AU: Matoba-Y; Okada-M; Kitade-T; Nakamura-M; Tsuji-Y
AD: Department of Surgery, Kobe University School of Medicine.
SO: Kobe-J-Med-Sci. 1999 Apr; 45(2): 93-107
AB: Transmyocardial laser revascularization (TMLR) is an alternative surgical procedure for the patients with intractable coronary artery disease. Efficacy of the treatment has been established, however, the mechanism of TMLR is still controversial. In this study, we investigated the effect of TMLR on acute myocardial ischemia with pathological analysis. Under general anesthesia, the hearts of mongrel dogs were exposed. Then, the anterior descending branch of the left coronary artery was ligated to make the ischemic area on the left ventricle. Laser punctures were made 30 minutes after coronary ligation in the TMLR group (n = 5), and no further procedure was performed after coronary ligation in the AMI group (n = 5). One month after these operations, the hearts were extirpated for pathological studies.
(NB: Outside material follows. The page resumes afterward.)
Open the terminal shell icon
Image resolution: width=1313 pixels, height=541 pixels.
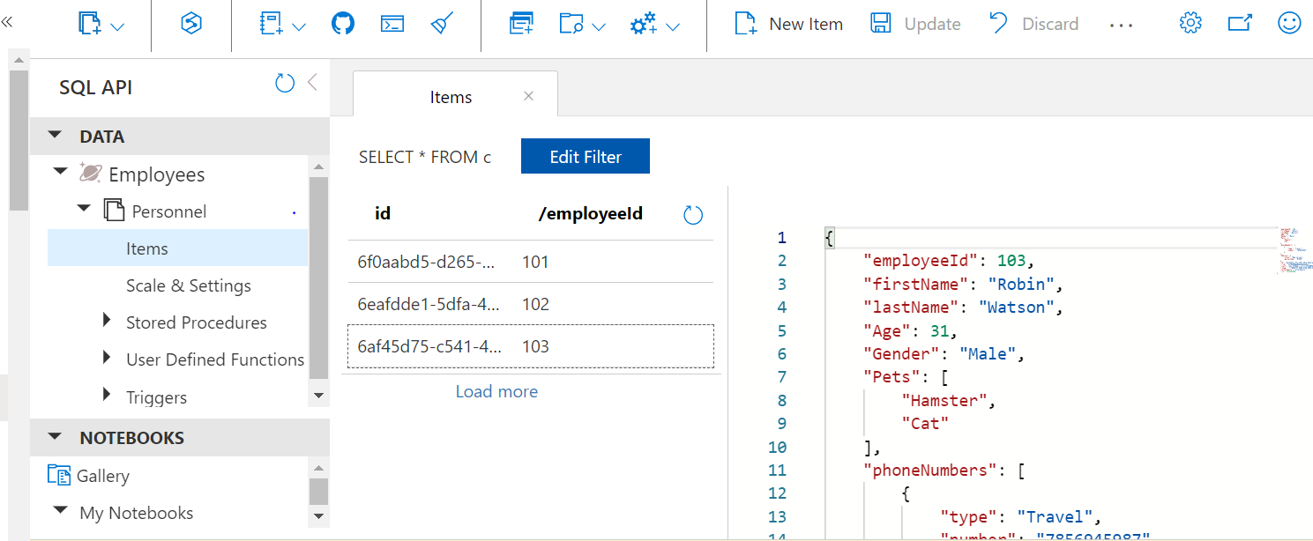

The avascular area and the viable area in the infarcted area were macroscopically separated by Evans blue dye and triphenyltetrazolium chloride (TTC) staining. Thickness of the left ventricular wall in the infarcted area was also measured and compared. Furthermore, all of the infarcted area and the lased area were microscopically examined with Masson's trichrome stain. The size of the infarcted area in the TMLR group was smaller than that in the AMI group. It was significantly different (p < 0.05) in the basal and apical regions. As a result, the ratio of the viable area by the avascular area was larger in the TMLR group than in the AMI group. It was significantly different (p < 0.05) in the apical region. In the basal region, the thickness of the left ventricle in the AMI group was thinner than that of untreated dogs (normal group: n = 5), and there was no difference between the normal group and the TMLR group. Whereas in the apical region, significant difference of the thickness was found among AMI, TMLR, and normal groups (p < 0.05). In conclusion, our study supported; 1) TMLR reduced overall infarcted size, and increased the viable area in the infarcted area, 2) TMLR prevented the thinning of the left ventricular wall.